**What the exercise asks**
Transcribe every row from the line containing "Given: Go to the Attack Analysis page" down to the line containing "point(134,214)", including both of those lines. Leave the pictures out of your answer.

**Given information**
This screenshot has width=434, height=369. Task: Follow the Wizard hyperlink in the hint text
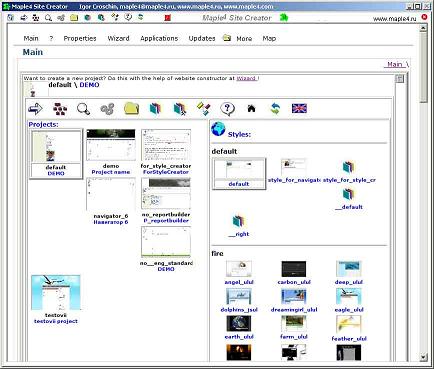pos(246,78)
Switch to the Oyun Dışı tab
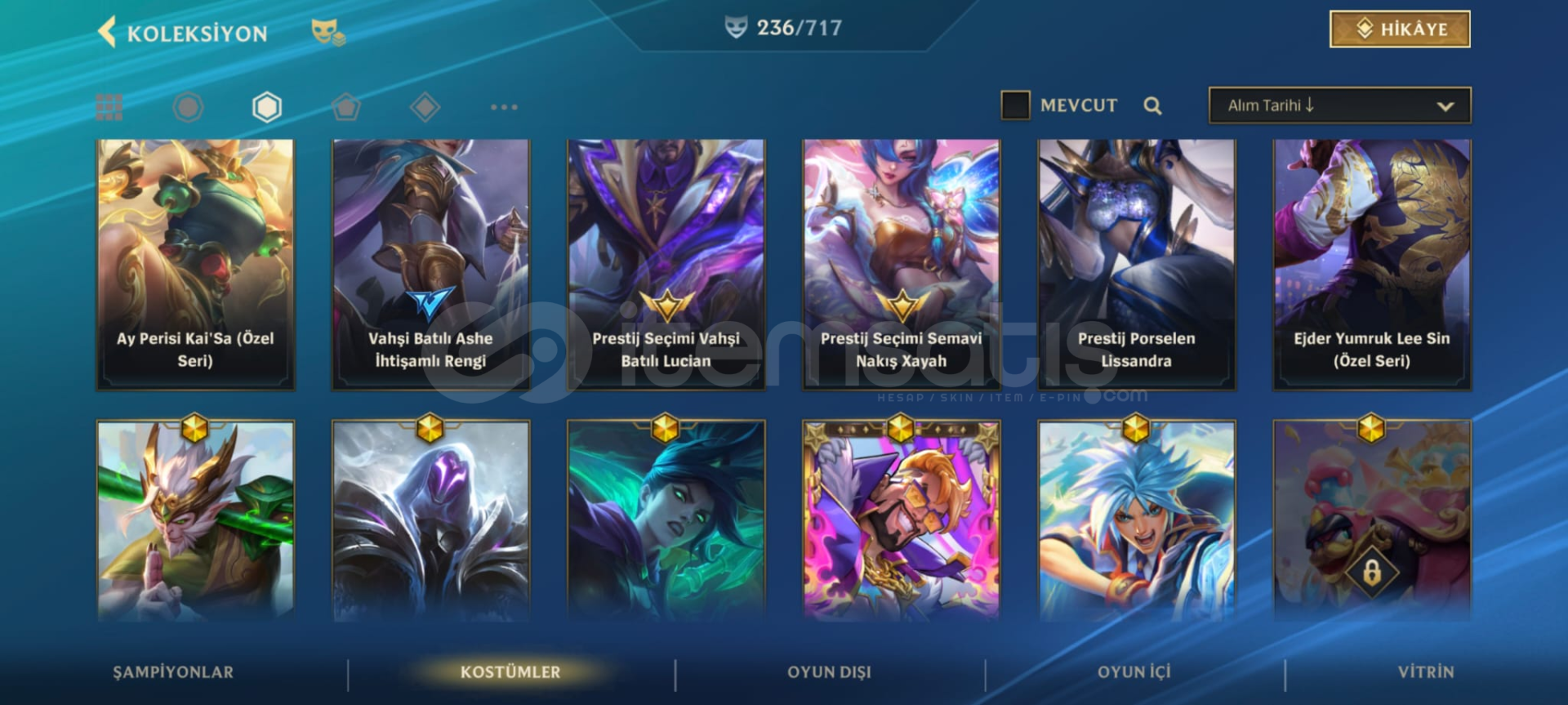 829,672
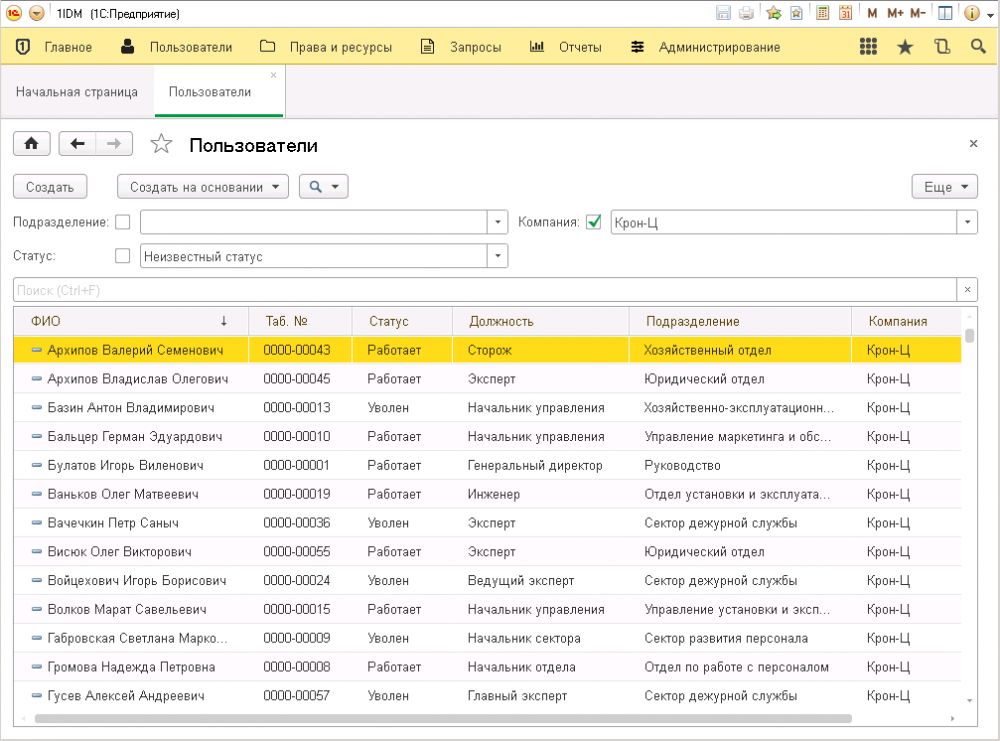Click the magnifier search icon in the section bar

click(978, 47)
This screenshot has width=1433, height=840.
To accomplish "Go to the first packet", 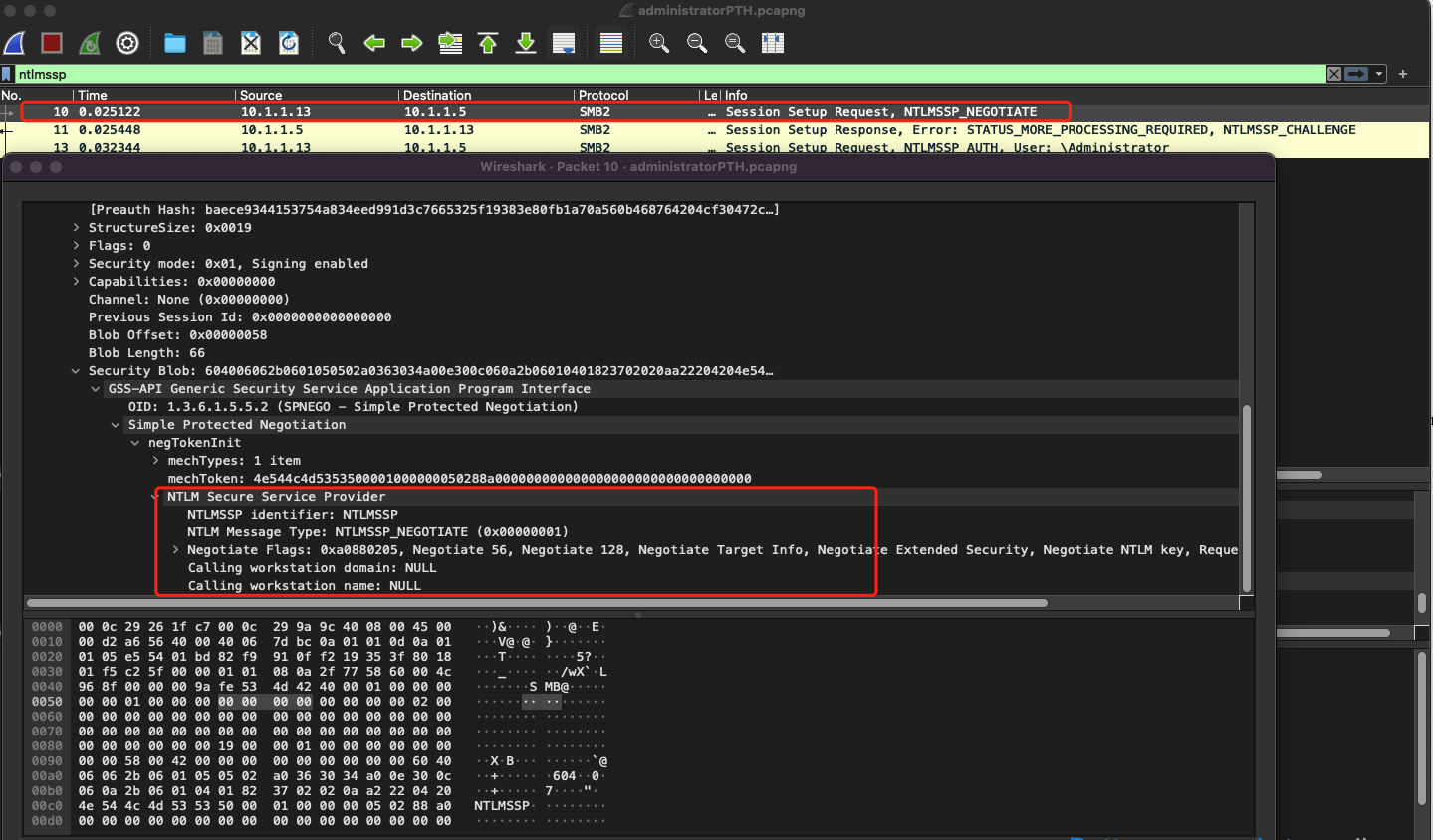I will tap(488, 43).
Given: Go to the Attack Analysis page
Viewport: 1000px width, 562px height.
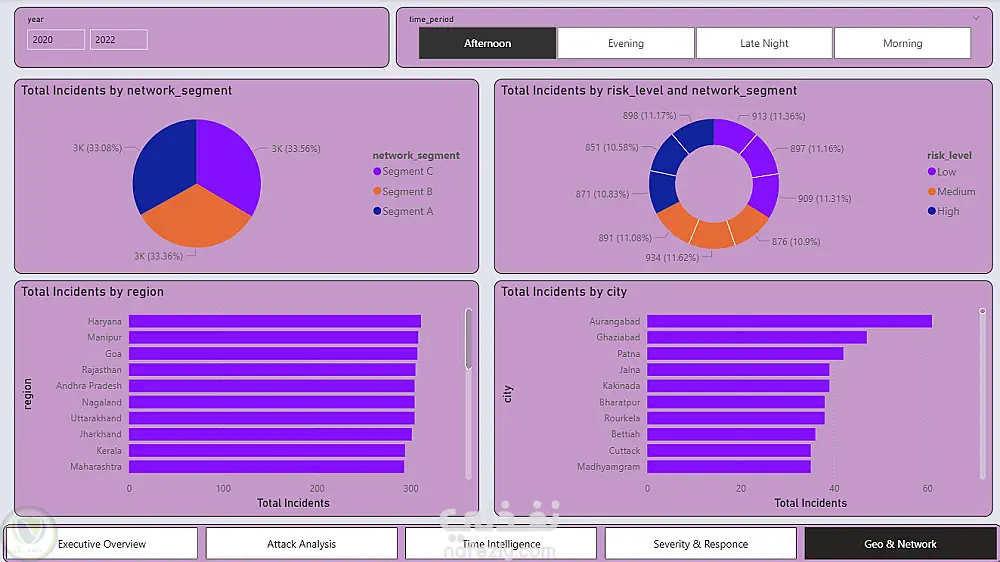Looking at the screenshot, I should pyautogui.click(x=301, y=544).
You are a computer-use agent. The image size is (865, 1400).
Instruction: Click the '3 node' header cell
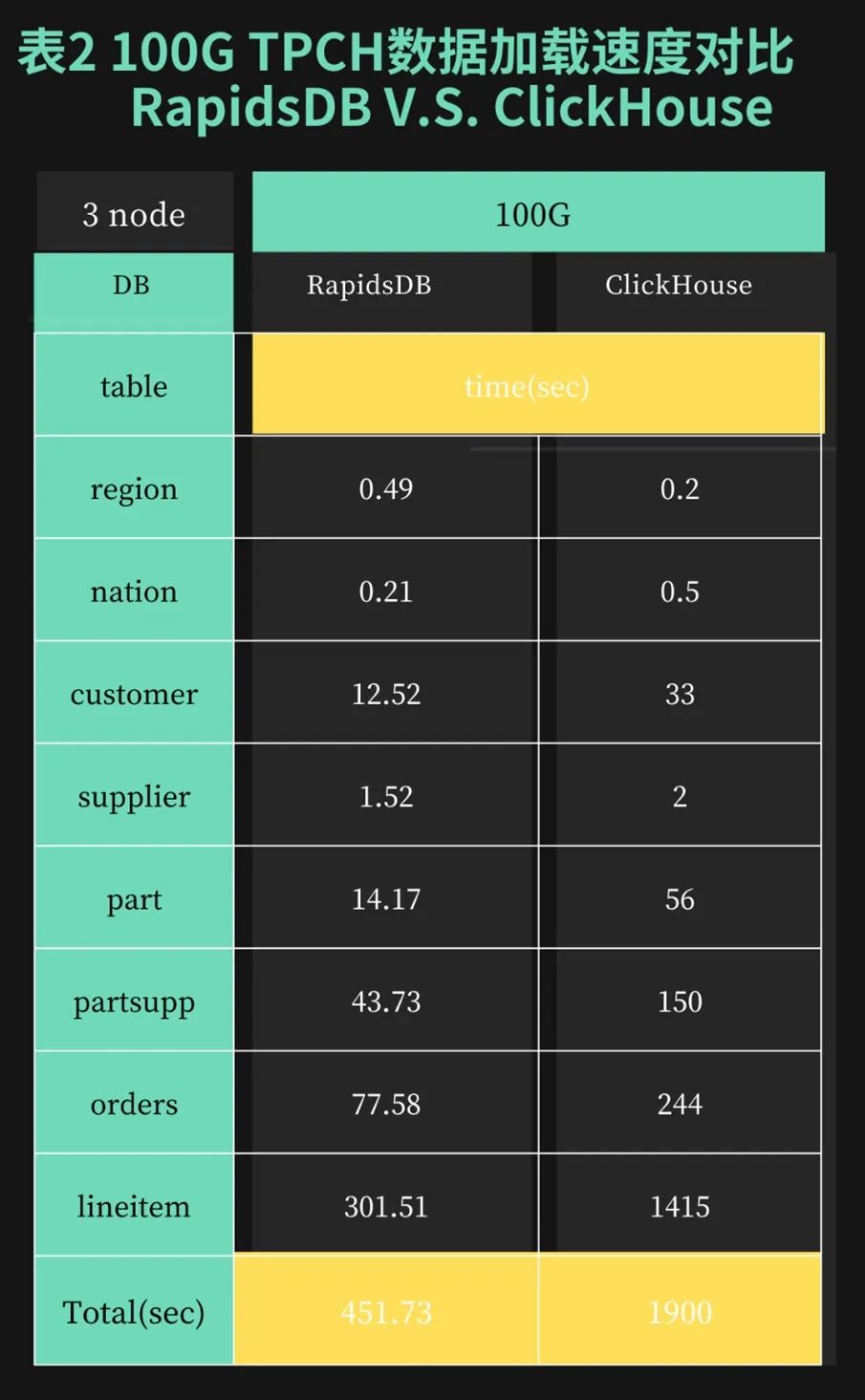point(134,214)
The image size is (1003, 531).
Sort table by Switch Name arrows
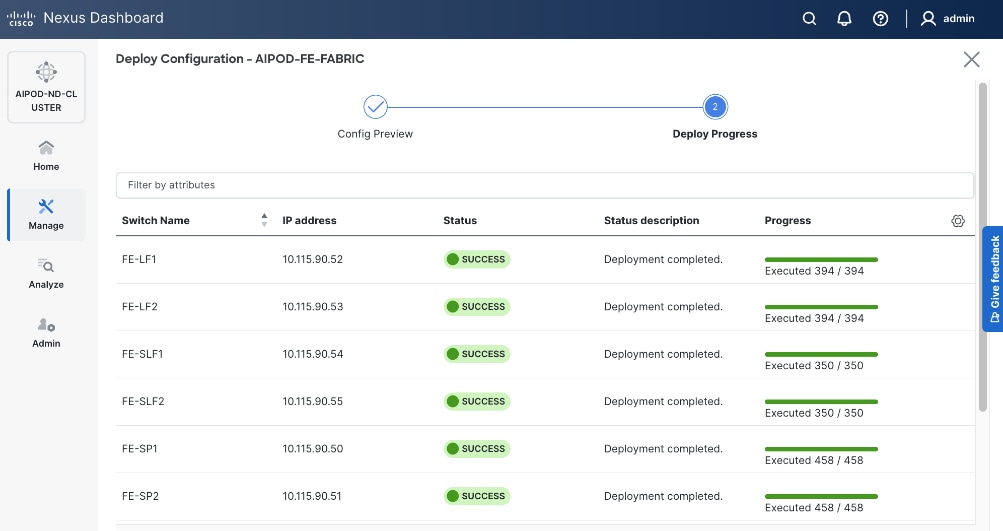[264, 220]
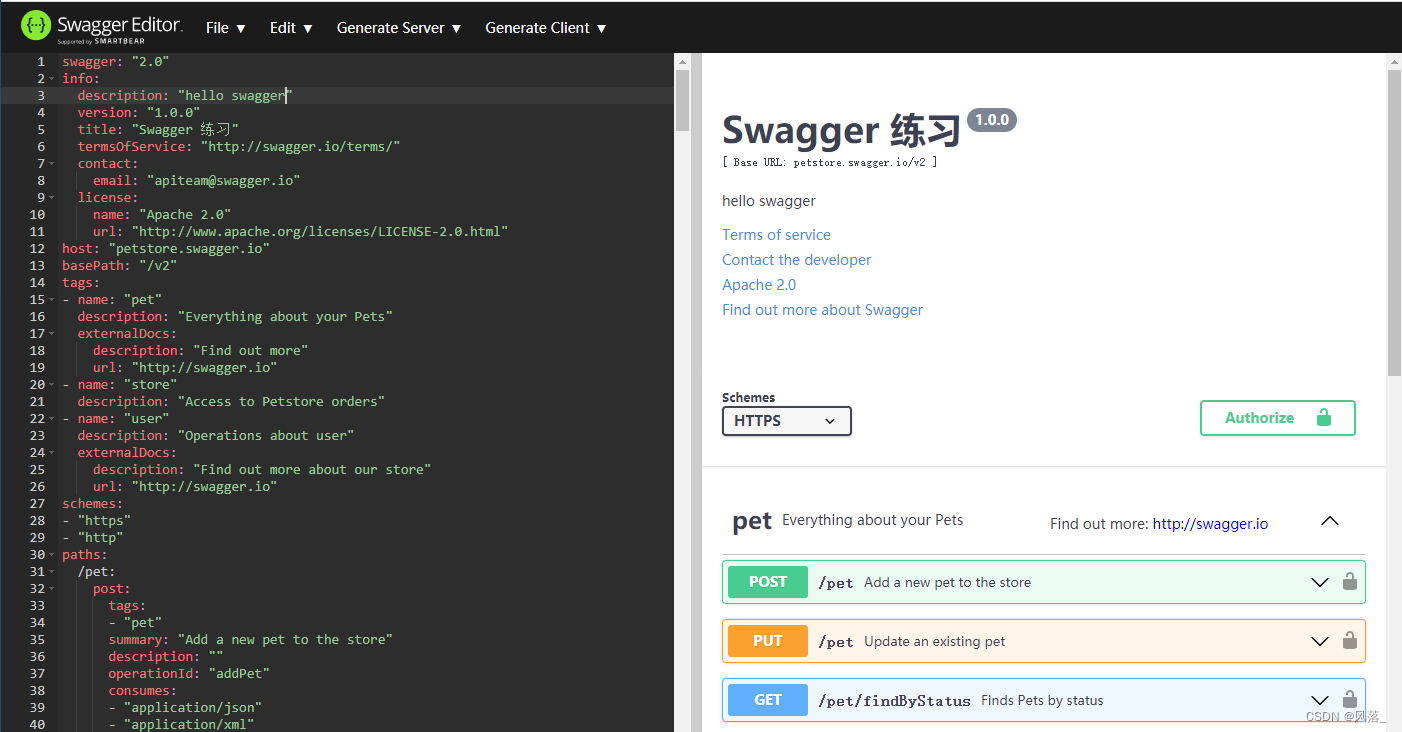Collapse the pet section with its chevron
Image resolution: width=1402 pixels, height=732 pixels.
point(1329,520)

**Exercise answer**
Given: Go to the Attack Analysis page
Viewport: 1000px width, 562px height.
Looking at the screenshot, I should pyautogui.click(x=301, y=544).
You are a computer-use agent. The image size is (865, 1400).
Instruction: Click the '3 node' header cell
point(134,214)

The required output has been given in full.